The SQL Database will need to go up to Azure either as Paas (AzureDB) or IaaS included as SQLExpress in your VM. The Application server (EPO) need a low latency connect to the SQL database and running the Database on premiss - although via Express Route would probably be too slow and may introduce some security issues.
This may well be informed from a cost point of view, but if were going to do this I would probably lift and shift the existing vhd/vdmx file first and if you wanted to divorce the DB from the VM do that later.
Depending on your Express Route network ACLs and the risk appetite of the business a Super Agent would most likely be the best architecture route with either Lazy caching or even a distributed repository.
Sounds like a great project, best of luck.
Richard Carpenter, CISSP
McAfee Volunteer Moderator - Business
McAfee Certified Product Specialist - ePO
Thanks for your reply, great to hear a second opinion here.

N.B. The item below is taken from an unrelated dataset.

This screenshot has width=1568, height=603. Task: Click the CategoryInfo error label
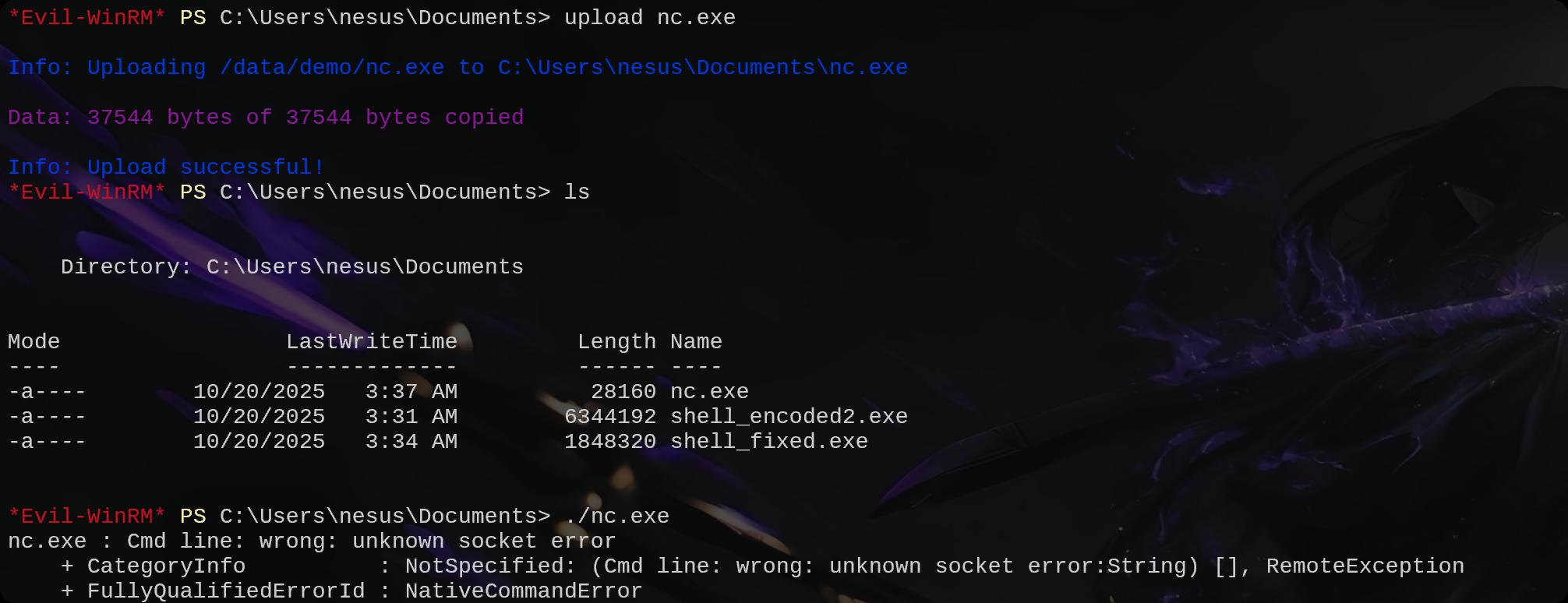166,566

We're on ESX at the moment, so the migration from that to Azure won't be as straight forward as Hyper-V unfortunately. The on-prem installation is in a really awkward position - it lives on the same VM that houses an SQL server, and SCCM. So at the moment it's using the full version of SQL but doesn't necessarily need to be, Express edition will work fine for our needs.

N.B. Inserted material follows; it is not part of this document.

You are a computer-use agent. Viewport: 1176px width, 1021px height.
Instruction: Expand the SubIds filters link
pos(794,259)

I think for the moment, I might lab this up in Azure and see how it goes. Hopefully I can post back with updates here for future reference
We're currently considering migrating our McAfee EPO server into Azure and looking into utilising Azure SQL PaaS as the backend DB configuration,
As this is something similar to what you attempted back in 2016 would you be kind enough to provide us with the outcome of your findings?
If successful I wonder if McAfee would still provide a support function should we ever encounter future issues.
Thanks in advance,
We migrated with no real issues, but we did end up using a standalone SQL server (Azure VM) to run the DB. In testing though the PaaS SQL seemed fine though.
The only problem we encountered was network related - tasks and deployments tended to fail or time out a bit more than usual, but when we increased the number of attempts on each one they worked normally.
On the support, I've logged a couple of support cases and there's been no issues, but I've not been asked by the support engineers what platform we're running the server on.
For us it was just a policy thing, we're a government agency and we have certain requirements for products we use. Unfortunately, a lot of the SaaS and PaaS solutions from various vendors (MS included) don't meet all of these requirements so we're stuck with running our EPO DB on an old-fashioned SQL server.